------ Data records ------

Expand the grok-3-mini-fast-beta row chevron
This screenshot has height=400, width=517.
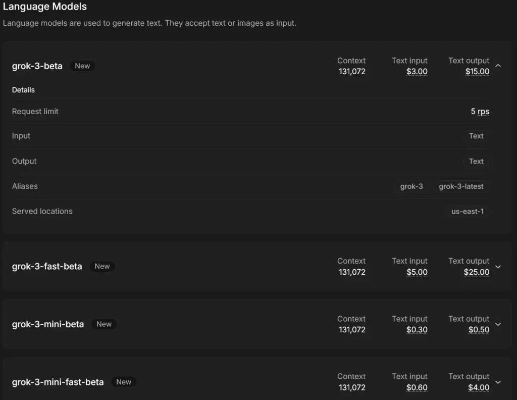click(x=498, y=382)
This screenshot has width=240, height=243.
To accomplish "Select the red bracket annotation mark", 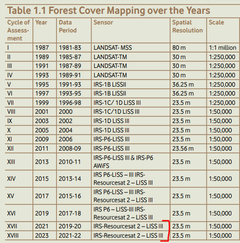I will (165, 231).
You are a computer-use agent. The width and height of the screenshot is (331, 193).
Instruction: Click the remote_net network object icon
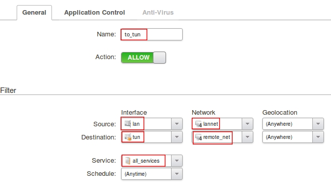click(198, 137)
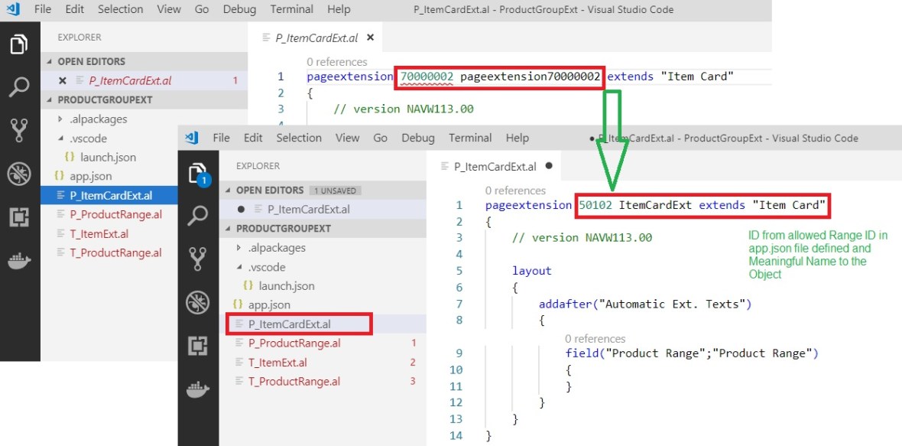The image size is (902, 446).
Task: Open Selection menu in front window
Action: 298,138
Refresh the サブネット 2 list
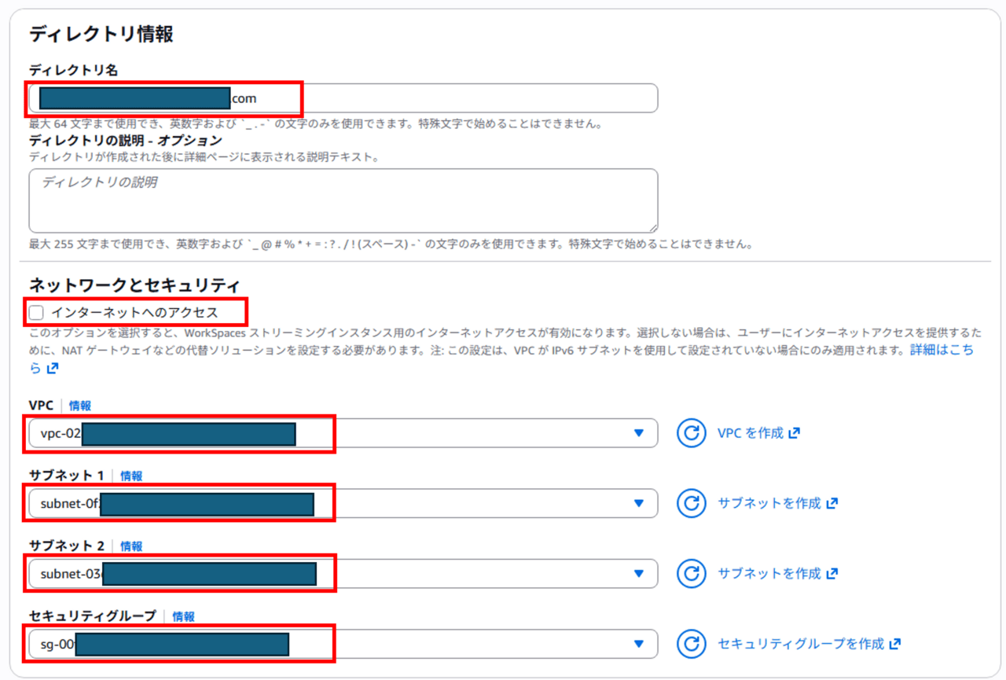This screenshot has height=680, width=1006. [x=692, y=574]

------

▶ _How to complete this task_
With pictures left out, extract the lines from the one containing "Instruction: Click the" to the end of the material above, both included, exactly as written.

▶ _Problem solution_
Instruction: Click the remote_net network object icon
click(198, 137)
The image size is (902, 446).
Task: Open Selection menu in front window
Action: 298,138
Refresh the サブネット 2 list
This screenshot has height=680, width=1006. [x=692, y=574]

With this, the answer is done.